Copy the records below without any changes.

---------------

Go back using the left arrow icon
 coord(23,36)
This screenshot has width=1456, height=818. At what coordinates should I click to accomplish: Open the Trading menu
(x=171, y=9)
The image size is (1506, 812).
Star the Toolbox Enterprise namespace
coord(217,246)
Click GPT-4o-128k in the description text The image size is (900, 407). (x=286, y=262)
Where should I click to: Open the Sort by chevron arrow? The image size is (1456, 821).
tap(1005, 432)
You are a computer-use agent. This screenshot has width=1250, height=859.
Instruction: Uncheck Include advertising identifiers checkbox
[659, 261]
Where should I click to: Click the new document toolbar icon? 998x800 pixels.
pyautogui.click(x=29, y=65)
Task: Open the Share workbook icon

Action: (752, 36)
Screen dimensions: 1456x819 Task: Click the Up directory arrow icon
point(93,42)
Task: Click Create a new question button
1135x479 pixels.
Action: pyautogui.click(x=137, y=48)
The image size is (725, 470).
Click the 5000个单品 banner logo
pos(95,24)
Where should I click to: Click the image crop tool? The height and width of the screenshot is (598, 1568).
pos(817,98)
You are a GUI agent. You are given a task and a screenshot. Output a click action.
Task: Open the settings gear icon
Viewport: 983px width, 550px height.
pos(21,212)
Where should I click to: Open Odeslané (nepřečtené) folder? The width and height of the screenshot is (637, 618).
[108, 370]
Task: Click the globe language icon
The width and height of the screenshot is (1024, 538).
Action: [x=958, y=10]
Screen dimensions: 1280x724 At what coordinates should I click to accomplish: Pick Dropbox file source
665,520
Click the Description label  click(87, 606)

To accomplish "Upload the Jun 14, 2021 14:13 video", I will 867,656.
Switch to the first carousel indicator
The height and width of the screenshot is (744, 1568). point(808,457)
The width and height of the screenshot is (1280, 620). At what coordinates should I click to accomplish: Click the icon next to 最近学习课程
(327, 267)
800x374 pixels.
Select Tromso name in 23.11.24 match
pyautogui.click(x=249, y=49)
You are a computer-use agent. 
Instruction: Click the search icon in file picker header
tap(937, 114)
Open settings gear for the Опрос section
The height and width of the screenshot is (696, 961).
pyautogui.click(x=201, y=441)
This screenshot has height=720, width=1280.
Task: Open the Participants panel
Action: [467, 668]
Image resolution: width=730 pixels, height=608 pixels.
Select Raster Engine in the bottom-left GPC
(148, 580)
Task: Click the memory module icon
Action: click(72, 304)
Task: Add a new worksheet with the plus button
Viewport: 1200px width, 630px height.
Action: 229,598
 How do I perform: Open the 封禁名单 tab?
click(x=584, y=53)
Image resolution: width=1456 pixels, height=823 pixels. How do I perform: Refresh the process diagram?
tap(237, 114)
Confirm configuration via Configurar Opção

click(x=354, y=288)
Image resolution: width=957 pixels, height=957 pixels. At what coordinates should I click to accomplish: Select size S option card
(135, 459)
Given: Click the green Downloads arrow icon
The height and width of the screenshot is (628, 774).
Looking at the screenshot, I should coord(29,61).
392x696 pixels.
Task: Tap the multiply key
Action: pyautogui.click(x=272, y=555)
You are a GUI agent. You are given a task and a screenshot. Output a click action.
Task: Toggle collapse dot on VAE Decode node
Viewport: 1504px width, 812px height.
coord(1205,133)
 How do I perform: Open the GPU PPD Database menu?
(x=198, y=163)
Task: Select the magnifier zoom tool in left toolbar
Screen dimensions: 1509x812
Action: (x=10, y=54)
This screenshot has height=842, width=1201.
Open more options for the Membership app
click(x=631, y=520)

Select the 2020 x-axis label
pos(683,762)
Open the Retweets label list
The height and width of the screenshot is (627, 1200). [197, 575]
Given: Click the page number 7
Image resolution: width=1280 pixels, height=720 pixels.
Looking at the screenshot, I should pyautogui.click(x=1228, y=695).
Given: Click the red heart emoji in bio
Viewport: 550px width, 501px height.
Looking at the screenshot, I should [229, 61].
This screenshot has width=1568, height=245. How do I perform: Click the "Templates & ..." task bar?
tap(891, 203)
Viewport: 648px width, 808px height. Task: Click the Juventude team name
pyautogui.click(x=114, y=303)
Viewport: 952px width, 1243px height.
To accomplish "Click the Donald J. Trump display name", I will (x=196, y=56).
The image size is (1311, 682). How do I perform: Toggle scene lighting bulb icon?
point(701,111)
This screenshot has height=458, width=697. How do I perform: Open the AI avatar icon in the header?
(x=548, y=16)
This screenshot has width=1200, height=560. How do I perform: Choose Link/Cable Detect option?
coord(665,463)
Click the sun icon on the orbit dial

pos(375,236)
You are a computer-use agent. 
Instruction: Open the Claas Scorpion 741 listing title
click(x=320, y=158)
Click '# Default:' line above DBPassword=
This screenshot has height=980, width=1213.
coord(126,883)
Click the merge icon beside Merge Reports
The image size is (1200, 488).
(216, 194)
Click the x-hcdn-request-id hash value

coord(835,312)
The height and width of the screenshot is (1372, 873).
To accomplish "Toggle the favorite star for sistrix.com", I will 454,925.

---------------

#### Answer to the exercise
Go back using the left arrow icon
 coord(23,36)
This screenshot has width=1456, height=818. At what coordinates should I click to accomplish: Open the Trading menu
(x=171, y=9)
The image size is (1506, 812).
Star the Toolbox Enterprise namespace
coord(217,246)
Click GPT-4o-128k in the description text The image size is (900, 407). (x=286, y=262)
Where should I click to: Open the Sort by chevron arrow? The image size is (1456, 821).
tap(1005, 432)
You are a computer-use agent. This screenshot has width=1250, height=859.
Instruction: Uncheck Include advertising identifiers checkbox
[659, 261]
Where should I click to: Click the new document toolbar icon? 998x800 pixels.
pyautogui.click(x=29, y=65)
Task: Open the Share workbook icon

Action: (752, 36)
Screen dimensions: 1456x819 Task: Click the Up directory arrow icon
point(93,42)
Task: Click Create a new question button
1135x479 pixels.
Action: pyautogui.click(x=137, y=48)
The image size is (725, 470).
Click the 5000个单品 banner logo
pos(95,24)
Where should I click to: Click the image crop tool? The height and width of the screenshot is (598, 1568).
pos(817,98)
You are a GUI agent. You are given a task and a screenshot. Output a click action.
Task: Open the settings gear icon
Viewport: 983px width, 550px height.
pos(21,212)
Where should I click to: Open Odeslané (nepřečtené) folder? The width and height of the screenshot is (637, 618).
[108, 370]
Task: Click the globe language icon
The width and height of the screenshot is (1024, 538).
Action: [x=958, y=10]
Screen dimensions: 1280x724 At what coordinates should I click to accomplish: Pick Dropbox file source
665,520
Click the Description label  click(87, 606)

To accomplish "Upload the Jun 14, 2021 14:13 video", I will 867,656.
Switch to the first carousel indicator
The height and width of the screenshot is (744, 1568). point(808,457)
The width and height of the screenshot is (1280, 620). At what coordinates should I click to accomplish: Click the icon next to 最近学习课程
(327, 267)
800x374 pixels.
Select Tromso name in 23.11.24 match
pyautogui.click(x=249, y=49)
You are a computer-use agent. 
Instruction: Click the search icon in file picker header
tap(937, 114)
Open settings gear for the Опрос section
The height and width of the screenshot is (696, 961).
pyautogui.click(x=201, y=441)
This screenshot has height=720, width=1280.
Task: Open the Participants panel
Action: [467, 668]
Image resolution: width=730 pixels, height=608 pixels.
Select Raster Engine in the bottom-left GPC
(148, 580)
Task: Click the memory module icon
Action: click(72, 304)
Task: Add a new worksheet with the plus button
Viewport: 1200px width, 630px height.
Action: 229,598
 How do I perform: Open the 封禁名单 tab?
click(x=584, y=53)
Image resolution: width=1456 pixels, height=823 pixels. How do I perform: Refresh the process diagram?
tap(237, 114)
Confirm configuration via Configurar Opção

click(x=354, y=288)
Image resolution: width=957 pixels, height=957 pixels. At what coordinates should I click to accomplish: Select size S option card
(135, 459)
Given: Click the green Downloads arrow icon
The height and width of the screenshot is (628, 774).
Looking at the screenshot, I should coord(29,61).
392x696 pixels.
Task: Tap the multiply key
Action: pyautogui.click(x=272, y=555)
You are a GUI agent. You are given a task and a screenshot. Output a click action.
Task: Toggle collapse dot on VAE Decode node
Viewport: 1504px width, 812px height.
coord(1205,133)
 How do I perform: Open the GPU PPD Database menu?
(x=198, y=163)
Task: Select the magnifier zoom tool in left toolbar
Screen dimensions: 1509x812
Action: (x=10, y=54)
This screenshot has height=842, width=1201.
Open more options for the Membership app
click(x=631, y=520)

Select the 2020 x-axis label
pos(683,762)
Open the Retweets label list
The height and width of the screenshot is (627, 1200). [197, 575]
Given: Click the page number 7
Image resolution: width=1280 pixels, height=720 pixels.
Looking at the screenshot, I should pyautogui.click(x=1228, y=695).
Given: Click the red heart emoji in bio
Viewport: 550px width, 501px height.
Looking at the screenshot, I should [229, 61].
This screenshot has width=1568, height=245. How do I perform: Click the "Templates & ..." task bar?
tap(891, 203)
Viewport: 648px width, 808px height. Task: Click the Juventude team name
pyautogui.click(x=114, y=303)
Viewport: 952px width, 1243px height.
To accomplish "Click the Donald J. Trump display name", I will (x=196, y=56).
The image size is (1311, 682). How do I perform: Toggle scene lighting bulb icon?
point(701,111)
This screenshot has height=458, width=697. How do I perform: Open the AI avatar icon in the header?
(x=548, y=16)
This screenshot has width=1200, height=560. How do I perform: Choose Link/Cable Detect option?
coord(665,463)
Click the sun icon on the orbit dial

pos(375,236)
You are a computer-use agent. 
Instruction: Open the Claas Scorpion 741 listing title
click(x=320, y=158)
Click '# Default:' line above DBPassword=
This screenshot has height=980, width=1213.
coord(126,883)
Click the merge icon beside Merge Reports
The image size is (1200, 488).
(216, 194)
Click the x-hcdn-request-id hash value

coord(835,312)
The height and width of the screenshot is (1372, 873).
To accomplish "Toggle the favorite star for sistrix.com", I will 454,925.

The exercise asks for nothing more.